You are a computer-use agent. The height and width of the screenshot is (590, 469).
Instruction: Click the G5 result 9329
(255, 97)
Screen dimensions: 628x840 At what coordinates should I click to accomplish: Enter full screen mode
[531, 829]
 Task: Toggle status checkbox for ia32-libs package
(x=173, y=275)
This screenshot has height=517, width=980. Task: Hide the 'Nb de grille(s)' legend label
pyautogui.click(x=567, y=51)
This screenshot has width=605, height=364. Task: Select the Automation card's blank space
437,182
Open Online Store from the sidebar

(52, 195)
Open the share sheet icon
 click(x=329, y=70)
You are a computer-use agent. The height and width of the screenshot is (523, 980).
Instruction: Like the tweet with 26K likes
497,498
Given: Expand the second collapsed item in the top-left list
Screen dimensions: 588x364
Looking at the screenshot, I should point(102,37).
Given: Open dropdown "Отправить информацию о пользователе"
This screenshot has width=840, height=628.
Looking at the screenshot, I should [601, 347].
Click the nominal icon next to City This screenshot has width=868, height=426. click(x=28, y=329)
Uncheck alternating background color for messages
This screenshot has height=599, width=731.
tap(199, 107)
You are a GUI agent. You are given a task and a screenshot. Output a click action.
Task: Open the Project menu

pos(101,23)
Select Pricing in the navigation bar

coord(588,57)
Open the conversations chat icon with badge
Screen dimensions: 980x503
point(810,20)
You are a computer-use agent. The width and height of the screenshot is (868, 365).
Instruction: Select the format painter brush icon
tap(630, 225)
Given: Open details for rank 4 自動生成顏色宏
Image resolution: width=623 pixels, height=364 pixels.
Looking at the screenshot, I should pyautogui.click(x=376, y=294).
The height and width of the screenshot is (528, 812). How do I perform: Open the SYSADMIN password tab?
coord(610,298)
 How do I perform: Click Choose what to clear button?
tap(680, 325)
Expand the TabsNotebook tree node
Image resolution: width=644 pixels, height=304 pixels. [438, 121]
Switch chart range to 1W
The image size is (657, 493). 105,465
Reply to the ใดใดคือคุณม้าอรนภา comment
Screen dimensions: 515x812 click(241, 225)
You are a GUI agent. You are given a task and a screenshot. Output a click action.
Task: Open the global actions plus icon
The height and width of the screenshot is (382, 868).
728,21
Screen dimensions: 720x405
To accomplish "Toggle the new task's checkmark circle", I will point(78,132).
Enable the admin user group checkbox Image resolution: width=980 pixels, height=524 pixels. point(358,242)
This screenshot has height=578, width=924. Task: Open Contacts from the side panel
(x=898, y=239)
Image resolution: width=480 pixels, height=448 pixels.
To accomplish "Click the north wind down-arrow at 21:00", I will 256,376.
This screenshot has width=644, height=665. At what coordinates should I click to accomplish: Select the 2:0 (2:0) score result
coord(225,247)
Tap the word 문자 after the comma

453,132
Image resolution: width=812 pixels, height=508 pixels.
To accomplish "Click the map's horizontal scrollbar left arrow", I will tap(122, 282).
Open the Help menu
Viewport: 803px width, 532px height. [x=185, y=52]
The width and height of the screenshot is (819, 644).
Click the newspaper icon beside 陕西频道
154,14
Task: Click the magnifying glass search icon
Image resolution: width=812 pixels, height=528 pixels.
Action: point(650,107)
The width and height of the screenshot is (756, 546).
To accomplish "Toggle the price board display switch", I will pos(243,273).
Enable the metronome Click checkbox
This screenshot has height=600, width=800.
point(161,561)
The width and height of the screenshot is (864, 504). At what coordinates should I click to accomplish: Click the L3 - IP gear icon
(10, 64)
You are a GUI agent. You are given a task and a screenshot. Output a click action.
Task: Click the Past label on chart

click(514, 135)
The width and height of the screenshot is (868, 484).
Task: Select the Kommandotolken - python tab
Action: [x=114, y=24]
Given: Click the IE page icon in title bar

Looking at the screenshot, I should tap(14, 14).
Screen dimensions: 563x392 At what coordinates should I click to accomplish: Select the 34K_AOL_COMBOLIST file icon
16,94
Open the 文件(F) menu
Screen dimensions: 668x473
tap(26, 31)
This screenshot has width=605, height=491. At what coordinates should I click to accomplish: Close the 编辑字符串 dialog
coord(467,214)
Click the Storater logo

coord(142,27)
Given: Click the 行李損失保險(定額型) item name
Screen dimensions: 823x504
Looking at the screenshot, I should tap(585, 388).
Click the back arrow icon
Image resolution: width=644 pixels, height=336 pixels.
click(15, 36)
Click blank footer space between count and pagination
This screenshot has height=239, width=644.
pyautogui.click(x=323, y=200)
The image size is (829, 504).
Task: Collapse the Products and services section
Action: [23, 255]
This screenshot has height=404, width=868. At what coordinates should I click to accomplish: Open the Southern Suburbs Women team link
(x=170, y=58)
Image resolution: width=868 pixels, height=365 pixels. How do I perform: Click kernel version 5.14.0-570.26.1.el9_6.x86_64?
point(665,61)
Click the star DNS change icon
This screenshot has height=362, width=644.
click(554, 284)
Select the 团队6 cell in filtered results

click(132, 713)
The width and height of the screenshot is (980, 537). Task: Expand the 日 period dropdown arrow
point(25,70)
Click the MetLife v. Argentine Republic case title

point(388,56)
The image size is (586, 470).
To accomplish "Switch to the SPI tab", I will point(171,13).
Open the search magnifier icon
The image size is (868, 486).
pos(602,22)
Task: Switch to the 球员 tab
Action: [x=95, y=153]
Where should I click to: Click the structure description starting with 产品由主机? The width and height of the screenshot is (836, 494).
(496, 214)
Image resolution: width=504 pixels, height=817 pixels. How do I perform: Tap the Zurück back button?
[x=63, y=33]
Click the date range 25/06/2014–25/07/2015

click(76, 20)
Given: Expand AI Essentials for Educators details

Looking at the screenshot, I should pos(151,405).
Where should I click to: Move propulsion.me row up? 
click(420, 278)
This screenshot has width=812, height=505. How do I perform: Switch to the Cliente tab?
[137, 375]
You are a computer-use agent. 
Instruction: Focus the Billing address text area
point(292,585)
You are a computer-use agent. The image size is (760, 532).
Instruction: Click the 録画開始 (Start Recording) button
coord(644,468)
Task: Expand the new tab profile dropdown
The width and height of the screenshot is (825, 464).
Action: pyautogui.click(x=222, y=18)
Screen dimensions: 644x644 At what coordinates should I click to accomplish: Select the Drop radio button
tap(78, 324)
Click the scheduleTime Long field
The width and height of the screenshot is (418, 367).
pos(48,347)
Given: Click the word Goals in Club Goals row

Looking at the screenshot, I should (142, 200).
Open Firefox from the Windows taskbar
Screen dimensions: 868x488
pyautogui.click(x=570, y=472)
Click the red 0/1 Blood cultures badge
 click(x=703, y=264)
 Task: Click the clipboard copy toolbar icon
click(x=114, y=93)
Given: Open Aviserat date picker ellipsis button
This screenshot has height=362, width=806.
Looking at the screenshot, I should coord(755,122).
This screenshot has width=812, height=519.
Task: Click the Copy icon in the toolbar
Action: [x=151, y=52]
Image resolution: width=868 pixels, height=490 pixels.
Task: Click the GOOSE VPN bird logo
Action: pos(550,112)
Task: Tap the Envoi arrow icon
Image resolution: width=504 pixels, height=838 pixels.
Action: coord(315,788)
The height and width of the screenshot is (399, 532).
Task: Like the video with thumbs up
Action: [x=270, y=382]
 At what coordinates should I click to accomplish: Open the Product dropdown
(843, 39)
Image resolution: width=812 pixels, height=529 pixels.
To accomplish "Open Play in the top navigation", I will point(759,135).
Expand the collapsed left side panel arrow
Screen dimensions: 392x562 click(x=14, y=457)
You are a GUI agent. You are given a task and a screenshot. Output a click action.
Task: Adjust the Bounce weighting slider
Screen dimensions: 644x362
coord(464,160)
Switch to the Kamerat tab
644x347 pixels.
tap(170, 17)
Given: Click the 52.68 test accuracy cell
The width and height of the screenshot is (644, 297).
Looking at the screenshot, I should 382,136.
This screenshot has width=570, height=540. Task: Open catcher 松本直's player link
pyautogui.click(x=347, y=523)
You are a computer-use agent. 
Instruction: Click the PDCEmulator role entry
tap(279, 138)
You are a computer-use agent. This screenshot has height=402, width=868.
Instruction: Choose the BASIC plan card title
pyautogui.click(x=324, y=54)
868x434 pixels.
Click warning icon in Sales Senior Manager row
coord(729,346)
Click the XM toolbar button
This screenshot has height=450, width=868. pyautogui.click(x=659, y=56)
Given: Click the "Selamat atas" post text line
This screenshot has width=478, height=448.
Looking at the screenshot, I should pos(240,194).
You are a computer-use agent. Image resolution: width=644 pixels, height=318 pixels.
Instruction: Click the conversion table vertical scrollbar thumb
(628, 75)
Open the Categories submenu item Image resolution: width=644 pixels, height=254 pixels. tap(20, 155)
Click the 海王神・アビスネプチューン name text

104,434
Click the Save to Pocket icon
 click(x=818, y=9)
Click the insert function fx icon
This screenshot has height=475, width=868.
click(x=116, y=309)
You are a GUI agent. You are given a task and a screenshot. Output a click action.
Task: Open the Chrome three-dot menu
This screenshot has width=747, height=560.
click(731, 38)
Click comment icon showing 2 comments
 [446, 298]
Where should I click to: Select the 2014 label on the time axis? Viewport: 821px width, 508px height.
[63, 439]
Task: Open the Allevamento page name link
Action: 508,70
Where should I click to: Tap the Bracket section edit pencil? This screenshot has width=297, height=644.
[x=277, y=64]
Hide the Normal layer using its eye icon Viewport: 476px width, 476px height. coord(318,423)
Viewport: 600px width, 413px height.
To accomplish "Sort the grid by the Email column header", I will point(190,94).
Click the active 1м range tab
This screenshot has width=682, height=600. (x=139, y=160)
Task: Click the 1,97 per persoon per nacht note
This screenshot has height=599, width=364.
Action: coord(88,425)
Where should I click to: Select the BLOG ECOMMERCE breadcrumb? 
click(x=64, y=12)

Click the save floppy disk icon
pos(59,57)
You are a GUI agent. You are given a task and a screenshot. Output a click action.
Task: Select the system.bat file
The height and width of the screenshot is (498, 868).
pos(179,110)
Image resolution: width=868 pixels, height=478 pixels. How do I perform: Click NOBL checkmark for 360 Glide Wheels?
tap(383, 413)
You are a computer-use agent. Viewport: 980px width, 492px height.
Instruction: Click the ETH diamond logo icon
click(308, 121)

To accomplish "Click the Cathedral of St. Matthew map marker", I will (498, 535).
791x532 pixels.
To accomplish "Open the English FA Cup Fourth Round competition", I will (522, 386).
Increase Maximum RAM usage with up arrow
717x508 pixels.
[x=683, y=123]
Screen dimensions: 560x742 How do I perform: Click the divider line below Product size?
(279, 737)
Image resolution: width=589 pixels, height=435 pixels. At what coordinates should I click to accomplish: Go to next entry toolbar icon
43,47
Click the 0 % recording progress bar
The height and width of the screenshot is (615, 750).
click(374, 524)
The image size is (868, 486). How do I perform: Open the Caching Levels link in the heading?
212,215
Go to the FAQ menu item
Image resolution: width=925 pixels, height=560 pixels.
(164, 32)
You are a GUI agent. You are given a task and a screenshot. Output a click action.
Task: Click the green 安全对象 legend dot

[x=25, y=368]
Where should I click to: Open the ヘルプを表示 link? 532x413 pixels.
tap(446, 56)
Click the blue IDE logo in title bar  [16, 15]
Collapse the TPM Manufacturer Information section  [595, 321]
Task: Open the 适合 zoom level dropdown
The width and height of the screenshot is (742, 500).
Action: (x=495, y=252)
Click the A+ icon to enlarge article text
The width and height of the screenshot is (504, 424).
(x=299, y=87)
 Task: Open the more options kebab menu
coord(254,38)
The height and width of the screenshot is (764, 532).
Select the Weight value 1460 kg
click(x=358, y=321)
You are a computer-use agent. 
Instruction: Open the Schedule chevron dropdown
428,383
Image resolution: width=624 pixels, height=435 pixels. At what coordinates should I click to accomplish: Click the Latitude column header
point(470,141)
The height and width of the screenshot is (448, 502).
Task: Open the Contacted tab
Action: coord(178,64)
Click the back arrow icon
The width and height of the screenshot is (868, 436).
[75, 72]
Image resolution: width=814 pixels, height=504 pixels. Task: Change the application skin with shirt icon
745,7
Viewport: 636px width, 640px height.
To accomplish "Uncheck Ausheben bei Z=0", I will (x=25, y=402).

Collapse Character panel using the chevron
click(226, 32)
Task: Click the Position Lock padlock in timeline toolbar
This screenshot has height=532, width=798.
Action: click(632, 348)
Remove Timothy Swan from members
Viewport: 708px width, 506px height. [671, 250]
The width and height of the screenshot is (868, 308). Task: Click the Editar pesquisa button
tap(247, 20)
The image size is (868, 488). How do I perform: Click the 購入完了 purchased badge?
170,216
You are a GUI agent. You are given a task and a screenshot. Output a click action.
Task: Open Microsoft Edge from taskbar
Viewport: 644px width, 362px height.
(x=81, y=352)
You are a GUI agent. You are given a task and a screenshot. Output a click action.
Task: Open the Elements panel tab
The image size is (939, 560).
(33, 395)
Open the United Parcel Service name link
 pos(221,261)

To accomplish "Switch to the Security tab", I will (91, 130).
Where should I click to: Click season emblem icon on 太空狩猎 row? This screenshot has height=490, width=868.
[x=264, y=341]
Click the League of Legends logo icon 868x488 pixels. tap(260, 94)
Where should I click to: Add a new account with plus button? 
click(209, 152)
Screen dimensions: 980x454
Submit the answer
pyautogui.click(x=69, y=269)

### Exercise objective
Take the line that holds "Task: Open Microsoft Edge from taskbar" as the first line and the last line of the data as the final one. Retype everything between, both included, exactly.

### Your solution
Task: Open Microsoft Edge from taskbar
Viewport: 644px width, 362px height.
(x=81, y=352)
You are a GUI agent. You are given a task and a screenshot. Output a click action.
Task: Open the Elements panel tab
The image size is (939, 560).
(33, 395)
Open the United Parcel Service name link
 pos(221,261)

To accomplish "Switch to the Security tab", I will (91, 130).
Where should I click to: Click season emblem icon on 太空狩猎 row? This screenshot has height=490, width=868.
[x=264, y=341]
Click the League of Legends logo icon 868x488 pixels. tap(260, 94)
Where should I click to: Add a new account with plus button? 
click(209, 152)
Screen dimensions: 980x454
Submit the answer
pyautogui.click(x=69, y=269)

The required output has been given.